- **What you have to do**
Transcribe the stretch of entries below from the line with "Open the 工具(T) menu" through the line with "This screenshot has width=1456, height=820.", exactly and with both ends included; leave out all other lines.

***** Stored data

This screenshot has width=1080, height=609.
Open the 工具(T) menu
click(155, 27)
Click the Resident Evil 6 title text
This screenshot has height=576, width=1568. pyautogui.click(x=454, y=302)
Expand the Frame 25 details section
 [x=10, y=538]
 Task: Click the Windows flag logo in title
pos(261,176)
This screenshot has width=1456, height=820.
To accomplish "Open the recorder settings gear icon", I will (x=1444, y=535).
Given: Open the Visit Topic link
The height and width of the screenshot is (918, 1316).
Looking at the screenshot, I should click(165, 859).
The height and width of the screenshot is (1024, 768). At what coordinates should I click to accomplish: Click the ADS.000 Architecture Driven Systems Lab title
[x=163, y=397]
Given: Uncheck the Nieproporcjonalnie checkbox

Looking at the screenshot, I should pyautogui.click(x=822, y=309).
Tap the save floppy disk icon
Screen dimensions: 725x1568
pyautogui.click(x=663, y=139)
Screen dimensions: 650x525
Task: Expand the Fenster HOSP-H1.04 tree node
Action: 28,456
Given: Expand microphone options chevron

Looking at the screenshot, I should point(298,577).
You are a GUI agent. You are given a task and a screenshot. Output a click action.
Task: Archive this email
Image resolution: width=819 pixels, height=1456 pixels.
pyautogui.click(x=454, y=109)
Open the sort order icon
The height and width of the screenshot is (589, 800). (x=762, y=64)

**********

- **Result for this exercise**
Open the 工具(T) menu
click(155, 27)
Click the Resident Evil 6 title text
This screenshot has height=576, width=1568. pyautogui.click(x=454, y=302)
Expand the Frame 25 details section
 [x=10, y=538]
 Task: Click the Windows flag logo in title
pos(261,176)
This screenshot has width=1456, height=820.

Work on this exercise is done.